# [Exercise instructions]
Copy out the lines of the material from the one containing "Task: Click the email" through the one containing "[x=238, y=152]", inclusive, keeping them unchanged.

Entries on finding words and elements:
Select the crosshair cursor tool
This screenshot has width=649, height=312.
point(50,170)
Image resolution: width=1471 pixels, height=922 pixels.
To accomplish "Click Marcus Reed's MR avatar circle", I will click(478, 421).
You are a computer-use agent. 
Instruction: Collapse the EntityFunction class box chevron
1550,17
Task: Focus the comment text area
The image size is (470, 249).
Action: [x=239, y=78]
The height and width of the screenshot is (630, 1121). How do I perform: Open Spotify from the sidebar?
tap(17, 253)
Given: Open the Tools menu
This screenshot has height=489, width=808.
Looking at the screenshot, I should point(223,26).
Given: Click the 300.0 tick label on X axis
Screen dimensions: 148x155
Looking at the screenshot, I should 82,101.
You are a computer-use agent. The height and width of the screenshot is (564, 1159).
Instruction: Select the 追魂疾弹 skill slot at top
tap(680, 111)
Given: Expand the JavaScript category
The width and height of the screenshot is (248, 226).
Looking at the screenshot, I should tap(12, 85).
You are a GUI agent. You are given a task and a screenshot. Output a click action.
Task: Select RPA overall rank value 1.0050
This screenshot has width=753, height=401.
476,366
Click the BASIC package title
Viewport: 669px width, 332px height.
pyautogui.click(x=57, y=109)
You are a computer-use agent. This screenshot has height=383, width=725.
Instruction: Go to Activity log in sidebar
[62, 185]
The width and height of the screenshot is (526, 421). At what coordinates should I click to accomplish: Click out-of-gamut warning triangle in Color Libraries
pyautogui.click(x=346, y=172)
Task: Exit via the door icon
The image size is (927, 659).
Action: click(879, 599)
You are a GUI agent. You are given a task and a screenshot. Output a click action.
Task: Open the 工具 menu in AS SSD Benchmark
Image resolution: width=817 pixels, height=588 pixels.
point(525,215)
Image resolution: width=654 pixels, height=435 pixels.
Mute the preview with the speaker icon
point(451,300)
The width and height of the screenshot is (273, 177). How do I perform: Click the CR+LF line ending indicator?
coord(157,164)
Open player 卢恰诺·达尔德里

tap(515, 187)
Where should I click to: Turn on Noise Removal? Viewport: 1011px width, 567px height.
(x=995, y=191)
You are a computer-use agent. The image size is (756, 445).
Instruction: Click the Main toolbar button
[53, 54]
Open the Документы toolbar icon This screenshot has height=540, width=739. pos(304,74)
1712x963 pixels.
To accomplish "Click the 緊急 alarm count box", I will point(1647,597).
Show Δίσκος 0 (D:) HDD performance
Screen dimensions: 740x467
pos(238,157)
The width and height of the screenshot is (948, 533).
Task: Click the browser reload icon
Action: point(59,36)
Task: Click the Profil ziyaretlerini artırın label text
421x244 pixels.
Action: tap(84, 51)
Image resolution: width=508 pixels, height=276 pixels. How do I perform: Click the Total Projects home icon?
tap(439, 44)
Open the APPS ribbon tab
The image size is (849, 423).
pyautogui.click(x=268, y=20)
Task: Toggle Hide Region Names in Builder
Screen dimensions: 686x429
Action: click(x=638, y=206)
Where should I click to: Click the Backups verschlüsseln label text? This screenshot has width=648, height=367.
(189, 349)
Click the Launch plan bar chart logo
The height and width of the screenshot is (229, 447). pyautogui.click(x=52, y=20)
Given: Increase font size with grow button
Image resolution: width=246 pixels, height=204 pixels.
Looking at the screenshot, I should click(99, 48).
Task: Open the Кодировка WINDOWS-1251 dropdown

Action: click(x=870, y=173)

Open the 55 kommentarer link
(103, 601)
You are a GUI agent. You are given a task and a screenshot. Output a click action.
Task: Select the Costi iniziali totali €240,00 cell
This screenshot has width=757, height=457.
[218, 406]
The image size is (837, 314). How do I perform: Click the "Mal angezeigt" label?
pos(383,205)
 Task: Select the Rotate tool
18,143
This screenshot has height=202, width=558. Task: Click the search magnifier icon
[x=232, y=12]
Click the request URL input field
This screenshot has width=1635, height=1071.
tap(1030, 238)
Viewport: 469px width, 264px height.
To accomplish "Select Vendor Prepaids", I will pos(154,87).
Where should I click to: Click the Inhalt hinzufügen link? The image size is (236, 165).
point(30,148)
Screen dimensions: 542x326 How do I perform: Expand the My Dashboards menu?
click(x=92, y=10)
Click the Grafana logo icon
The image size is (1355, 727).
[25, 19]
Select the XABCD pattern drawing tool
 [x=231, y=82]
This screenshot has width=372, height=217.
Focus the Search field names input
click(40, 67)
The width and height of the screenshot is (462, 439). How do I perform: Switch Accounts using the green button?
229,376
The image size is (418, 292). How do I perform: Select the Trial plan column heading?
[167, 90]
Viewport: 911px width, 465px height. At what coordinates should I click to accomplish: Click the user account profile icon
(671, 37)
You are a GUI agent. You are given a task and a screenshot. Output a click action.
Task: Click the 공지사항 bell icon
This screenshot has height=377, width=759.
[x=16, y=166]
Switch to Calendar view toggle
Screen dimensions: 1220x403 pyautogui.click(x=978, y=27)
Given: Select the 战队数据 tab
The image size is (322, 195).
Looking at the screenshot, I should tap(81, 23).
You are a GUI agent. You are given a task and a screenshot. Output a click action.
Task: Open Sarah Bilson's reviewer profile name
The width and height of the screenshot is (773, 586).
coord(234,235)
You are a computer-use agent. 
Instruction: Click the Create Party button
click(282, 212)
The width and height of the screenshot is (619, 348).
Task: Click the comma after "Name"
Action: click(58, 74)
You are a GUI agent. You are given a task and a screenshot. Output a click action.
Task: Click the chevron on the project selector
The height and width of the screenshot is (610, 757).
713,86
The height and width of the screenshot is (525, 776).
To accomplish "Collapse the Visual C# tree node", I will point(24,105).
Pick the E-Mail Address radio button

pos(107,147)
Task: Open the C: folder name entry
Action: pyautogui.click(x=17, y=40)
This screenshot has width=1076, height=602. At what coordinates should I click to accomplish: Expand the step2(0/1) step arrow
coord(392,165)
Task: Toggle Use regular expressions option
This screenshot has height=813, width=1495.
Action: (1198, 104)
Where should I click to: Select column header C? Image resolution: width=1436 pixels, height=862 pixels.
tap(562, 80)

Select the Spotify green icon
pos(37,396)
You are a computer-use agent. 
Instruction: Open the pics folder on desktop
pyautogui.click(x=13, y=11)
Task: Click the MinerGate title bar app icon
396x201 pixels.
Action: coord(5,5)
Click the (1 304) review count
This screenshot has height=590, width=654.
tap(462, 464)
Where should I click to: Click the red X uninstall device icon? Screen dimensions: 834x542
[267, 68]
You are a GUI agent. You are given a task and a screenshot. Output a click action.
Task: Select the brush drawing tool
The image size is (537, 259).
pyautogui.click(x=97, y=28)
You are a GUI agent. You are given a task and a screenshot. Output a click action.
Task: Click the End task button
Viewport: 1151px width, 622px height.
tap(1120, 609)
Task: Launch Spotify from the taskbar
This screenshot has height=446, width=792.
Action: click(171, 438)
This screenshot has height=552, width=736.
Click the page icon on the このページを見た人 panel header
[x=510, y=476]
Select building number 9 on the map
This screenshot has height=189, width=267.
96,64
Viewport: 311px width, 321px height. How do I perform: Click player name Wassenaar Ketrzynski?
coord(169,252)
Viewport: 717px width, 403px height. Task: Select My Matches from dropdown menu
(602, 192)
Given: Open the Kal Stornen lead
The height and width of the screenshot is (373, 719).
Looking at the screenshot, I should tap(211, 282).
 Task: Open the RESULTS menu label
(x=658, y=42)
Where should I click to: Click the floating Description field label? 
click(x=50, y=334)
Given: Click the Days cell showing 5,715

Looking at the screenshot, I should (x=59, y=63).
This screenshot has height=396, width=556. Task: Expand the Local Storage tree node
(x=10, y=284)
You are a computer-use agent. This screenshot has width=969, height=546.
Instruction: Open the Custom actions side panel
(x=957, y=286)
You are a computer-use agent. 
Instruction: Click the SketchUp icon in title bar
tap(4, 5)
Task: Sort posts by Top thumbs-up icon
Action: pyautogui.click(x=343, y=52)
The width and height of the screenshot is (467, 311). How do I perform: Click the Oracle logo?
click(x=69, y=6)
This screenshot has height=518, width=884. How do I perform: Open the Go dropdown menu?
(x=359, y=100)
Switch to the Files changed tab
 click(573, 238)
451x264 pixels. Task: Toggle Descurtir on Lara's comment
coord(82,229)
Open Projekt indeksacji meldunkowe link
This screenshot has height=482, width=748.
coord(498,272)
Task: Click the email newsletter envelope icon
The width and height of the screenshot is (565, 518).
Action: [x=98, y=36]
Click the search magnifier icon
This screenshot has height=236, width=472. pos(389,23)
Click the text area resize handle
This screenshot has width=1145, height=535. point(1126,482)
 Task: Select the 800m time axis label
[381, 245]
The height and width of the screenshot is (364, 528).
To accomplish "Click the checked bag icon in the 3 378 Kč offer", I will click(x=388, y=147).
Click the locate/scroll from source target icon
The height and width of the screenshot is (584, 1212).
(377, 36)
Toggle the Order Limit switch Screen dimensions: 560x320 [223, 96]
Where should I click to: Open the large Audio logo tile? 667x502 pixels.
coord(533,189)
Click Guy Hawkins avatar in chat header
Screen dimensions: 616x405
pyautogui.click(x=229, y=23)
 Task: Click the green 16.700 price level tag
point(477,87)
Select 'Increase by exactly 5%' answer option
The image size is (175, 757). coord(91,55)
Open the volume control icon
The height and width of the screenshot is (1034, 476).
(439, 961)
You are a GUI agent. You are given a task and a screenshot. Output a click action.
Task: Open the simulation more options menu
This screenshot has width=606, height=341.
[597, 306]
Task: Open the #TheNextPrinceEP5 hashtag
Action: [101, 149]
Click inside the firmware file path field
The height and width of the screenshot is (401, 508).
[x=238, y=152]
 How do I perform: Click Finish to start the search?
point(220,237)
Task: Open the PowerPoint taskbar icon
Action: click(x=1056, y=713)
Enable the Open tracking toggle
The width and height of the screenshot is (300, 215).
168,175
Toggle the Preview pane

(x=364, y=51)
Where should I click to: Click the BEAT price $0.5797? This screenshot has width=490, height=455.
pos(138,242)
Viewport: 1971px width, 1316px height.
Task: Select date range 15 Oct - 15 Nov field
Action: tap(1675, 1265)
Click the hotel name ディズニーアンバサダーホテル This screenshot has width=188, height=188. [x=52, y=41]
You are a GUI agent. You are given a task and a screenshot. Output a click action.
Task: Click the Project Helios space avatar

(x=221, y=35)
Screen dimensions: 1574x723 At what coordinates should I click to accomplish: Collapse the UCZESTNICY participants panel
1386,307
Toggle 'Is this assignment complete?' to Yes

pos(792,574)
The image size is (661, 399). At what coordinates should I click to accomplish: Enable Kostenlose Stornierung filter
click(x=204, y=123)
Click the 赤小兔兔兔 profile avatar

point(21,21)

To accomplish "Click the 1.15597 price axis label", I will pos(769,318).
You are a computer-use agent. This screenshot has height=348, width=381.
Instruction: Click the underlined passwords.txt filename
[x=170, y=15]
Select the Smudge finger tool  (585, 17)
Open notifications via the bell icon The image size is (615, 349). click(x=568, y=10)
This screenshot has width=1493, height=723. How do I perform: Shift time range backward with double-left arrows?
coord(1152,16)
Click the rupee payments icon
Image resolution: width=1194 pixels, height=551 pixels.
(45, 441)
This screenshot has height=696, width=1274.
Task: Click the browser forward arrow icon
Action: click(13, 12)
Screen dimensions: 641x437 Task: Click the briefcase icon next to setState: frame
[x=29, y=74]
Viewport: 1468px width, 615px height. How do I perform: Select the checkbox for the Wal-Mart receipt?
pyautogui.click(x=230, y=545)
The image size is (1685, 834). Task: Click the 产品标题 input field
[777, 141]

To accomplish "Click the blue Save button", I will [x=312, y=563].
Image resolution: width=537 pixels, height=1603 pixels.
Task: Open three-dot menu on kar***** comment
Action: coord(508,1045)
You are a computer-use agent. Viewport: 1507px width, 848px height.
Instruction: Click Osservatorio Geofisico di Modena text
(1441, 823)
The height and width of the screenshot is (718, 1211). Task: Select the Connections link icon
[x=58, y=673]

# [Exercise result]
Task: Click the email newsletter envelope icon
The width and height of the screenshot is (565, 518).
Action: [x=98, y=36]
Click the search magnifier icon
This screenshot has height=236, width=472. pos(389,23)
Click the text area resize handle
This screenshot has width=1145, height=535. point(1126,482)
 Task: Select the 800m time axis label
[381, 245]
The height and width of the screenshot is (364, 528).
To accomplish "Click the checked bag icon in the 3 378 Kč offer", I will click(x=388, y=147).
Click the locate/scroll from source target icon
The height and width of the screenshot is (584, 1212).
(377, 36)
Toggle the Order Limit switch Screen dimensions: 560x320 [223, 96]
Where should I click to: Open the large Audio logo tile? 667x502 pixels.
coord(533,189)
Click Guy Hawkins avatar in chat header
Screen dimensions: 616x405
pyautogui.click(x=229, y=23)
 Task: Click the green 16.700 price level tag
point(477,87)
Select 'Increase by exactly 5%' answer option
The image size is (175, 757). coord(91,55)
Open the volume control icon
The height and width of the screenshot is (1034, 476).
(439, 961)
You are a GUI agent. You are given a task and a screenshot. Output a click action.
Task: Open the simulation more options menu
This screenshot has width=606, height=341.
[597, 306]
Task: Open the #TheNextPrinceEP5 hashtag
Action: [101, 149]
Click inside the firmware file path field
The height and width of the screenshot is (401, 508).
[x=238, y=152]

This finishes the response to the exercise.